SOUTH PLAINS: Temperatures exceeded 100 degrees. Rain accumulations ranged from 0.2-3 inches. Soil moisture was short to adequate. Corn was in good condition. Sorghum and soybeans were in fair to good condition. The wheat harvest was ongoing. Though the development of cotton was delayed because of drought, the crop remained in fair to good condition. Pastures and rangeland were in poor to fair condition with little growth due to drought. Cattle were in good condition with producers continuing to supply supplemental feed.

SOUTHEAST: High temperatures and no rain took a toll on rangeland, pastures and livestock, reported AgriLife Extension personnel. Coastal Bermuda grass was brown and maturing, requiring livestock producers to supply supplemental feed. Second hay cuttings were limited, and stocks from a first cutting were already running low. Irrigated Bermuda grass hay fields were not responding to irrigation; they were green but showed limited growth. Most crops were in poor condition with some sorghum reported as fair. Corn yields were expected to be low. Rice was in fair to good condition. Pond levels continued to drop.
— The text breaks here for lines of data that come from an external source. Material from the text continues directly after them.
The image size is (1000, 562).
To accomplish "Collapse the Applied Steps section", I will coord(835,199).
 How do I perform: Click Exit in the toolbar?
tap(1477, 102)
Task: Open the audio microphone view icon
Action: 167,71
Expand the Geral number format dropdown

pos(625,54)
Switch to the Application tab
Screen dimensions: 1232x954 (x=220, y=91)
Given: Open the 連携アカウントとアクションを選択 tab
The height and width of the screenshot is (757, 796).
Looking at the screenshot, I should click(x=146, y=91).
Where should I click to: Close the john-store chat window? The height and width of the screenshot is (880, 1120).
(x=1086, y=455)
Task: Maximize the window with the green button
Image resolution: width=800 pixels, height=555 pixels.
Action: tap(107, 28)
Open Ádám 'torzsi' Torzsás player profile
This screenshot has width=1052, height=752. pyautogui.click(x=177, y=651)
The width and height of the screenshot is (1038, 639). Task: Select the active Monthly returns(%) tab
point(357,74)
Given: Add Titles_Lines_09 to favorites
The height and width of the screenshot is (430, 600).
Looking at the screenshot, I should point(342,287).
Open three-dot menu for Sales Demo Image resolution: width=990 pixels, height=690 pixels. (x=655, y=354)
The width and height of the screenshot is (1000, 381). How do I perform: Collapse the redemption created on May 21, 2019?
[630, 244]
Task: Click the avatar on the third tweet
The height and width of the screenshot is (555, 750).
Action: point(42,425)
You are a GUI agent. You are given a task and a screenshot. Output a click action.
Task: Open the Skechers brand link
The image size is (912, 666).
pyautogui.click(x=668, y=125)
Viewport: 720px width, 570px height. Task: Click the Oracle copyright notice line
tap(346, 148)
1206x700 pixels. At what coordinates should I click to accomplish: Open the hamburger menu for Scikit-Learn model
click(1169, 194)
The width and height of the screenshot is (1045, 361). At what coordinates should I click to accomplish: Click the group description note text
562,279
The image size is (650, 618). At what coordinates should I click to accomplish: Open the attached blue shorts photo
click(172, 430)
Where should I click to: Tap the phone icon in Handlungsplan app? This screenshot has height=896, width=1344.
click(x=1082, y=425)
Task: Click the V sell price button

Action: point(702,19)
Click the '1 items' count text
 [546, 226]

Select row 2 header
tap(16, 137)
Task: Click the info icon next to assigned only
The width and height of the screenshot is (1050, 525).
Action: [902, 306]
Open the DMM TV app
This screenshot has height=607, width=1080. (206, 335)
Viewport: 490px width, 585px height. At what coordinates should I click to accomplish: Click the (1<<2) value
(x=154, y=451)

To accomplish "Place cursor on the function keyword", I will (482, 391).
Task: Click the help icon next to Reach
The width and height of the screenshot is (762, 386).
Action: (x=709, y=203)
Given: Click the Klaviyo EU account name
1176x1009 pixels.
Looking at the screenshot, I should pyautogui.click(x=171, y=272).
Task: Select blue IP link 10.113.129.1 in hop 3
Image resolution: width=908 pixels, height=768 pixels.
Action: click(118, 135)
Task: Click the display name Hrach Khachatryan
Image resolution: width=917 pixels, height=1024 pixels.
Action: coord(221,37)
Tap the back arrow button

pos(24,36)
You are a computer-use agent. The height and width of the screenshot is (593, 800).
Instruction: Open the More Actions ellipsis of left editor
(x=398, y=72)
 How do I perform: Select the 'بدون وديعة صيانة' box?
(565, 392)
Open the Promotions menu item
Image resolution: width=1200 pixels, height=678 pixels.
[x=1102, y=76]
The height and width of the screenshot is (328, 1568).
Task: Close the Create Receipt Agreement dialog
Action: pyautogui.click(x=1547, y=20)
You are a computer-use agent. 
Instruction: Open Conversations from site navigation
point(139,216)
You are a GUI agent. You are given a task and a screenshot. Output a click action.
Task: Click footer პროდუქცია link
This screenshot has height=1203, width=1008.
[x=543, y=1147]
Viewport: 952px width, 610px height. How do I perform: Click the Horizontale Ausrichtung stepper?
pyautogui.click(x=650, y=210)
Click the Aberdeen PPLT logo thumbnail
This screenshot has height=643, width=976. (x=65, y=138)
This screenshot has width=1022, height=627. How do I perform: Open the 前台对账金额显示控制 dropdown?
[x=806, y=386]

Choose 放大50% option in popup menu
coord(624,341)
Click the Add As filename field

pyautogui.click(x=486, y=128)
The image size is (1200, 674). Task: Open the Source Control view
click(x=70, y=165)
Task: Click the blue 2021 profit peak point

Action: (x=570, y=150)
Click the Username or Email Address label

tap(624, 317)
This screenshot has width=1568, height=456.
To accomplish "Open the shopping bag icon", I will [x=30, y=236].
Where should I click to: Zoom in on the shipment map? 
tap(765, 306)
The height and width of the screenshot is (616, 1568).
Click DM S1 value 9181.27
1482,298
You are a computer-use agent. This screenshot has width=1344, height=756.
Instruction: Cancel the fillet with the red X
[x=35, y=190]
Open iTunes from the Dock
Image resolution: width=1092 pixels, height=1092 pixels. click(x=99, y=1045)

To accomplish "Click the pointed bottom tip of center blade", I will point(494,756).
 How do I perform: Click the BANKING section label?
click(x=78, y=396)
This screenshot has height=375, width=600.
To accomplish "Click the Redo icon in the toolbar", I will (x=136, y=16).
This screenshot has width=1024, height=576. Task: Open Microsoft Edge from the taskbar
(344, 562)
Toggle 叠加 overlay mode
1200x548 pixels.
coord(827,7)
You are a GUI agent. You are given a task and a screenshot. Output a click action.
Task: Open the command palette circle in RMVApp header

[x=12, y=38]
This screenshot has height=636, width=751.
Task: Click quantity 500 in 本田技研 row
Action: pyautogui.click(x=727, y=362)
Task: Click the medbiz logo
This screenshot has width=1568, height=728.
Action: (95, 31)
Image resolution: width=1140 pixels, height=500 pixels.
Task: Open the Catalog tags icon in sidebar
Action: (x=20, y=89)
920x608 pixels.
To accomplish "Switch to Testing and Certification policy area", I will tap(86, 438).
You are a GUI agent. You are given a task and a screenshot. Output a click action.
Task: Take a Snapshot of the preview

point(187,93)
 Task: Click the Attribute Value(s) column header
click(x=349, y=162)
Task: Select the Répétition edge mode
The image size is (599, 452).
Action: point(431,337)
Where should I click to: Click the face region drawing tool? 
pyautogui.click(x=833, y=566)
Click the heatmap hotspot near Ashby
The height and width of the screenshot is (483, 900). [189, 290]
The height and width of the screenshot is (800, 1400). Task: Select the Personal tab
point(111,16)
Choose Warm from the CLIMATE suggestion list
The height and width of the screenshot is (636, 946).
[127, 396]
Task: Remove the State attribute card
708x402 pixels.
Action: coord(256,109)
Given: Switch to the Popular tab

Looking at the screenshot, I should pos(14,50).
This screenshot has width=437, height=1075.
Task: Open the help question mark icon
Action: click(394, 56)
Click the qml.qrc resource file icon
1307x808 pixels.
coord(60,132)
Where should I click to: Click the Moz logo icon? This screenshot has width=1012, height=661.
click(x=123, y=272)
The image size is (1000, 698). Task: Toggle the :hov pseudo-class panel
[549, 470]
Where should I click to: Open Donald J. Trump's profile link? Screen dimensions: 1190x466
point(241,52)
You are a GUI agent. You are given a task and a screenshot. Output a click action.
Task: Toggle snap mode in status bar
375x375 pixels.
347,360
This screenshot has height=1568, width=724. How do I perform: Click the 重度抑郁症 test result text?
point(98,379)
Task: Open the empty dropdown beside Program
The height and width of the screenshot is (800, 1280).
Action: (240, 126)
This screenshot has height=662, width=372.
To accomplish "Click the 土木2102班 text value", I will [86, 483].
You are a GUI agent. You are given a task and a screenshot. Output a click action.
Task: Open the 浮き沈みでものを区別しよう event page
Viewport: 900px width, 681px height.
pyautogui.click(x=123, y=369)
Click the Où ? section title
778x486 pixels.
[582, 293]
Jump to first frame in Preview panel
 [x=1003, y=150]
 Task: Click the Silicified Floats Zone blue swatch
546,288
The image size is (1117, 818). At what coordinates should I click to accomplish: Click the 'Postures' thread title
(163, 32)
SOUTHWEST: Hot, dry weather continued with mid-afternoon temperatures 100 or higher. Heat indexes were 105 or higher. The soil profile was very dry. The San Antonio Water System announced Stage II emergency rationing and was expected to go into Stage III rationing soon. Forages were scarce. Pastures and ranges made almost no progress. It appeared all but a few dryland crops have failed. The harvesting of cabbage, onion, green beans, sweet corn, cantaloupes and watermelons was ongoing. Heavily irrigated crops made excellent progress. Irrigated corn and sorghum were in the soft-dough stage. Below-average yields were expected due to the dry, hot weather.

WEST CENTRAL: Hot, humid weather continued. Scattered showers fell in a few areas. Storm damage to crops was also reported. Cotton planting was under way in most areas. Hay cutting and baling continued. Rangeland and pastures began to show signs of stress from the heat and lack of rain. Stock tanks and ponds remained low. Livestock were in good condition. Producers were irrigating and spraying pecan orchards.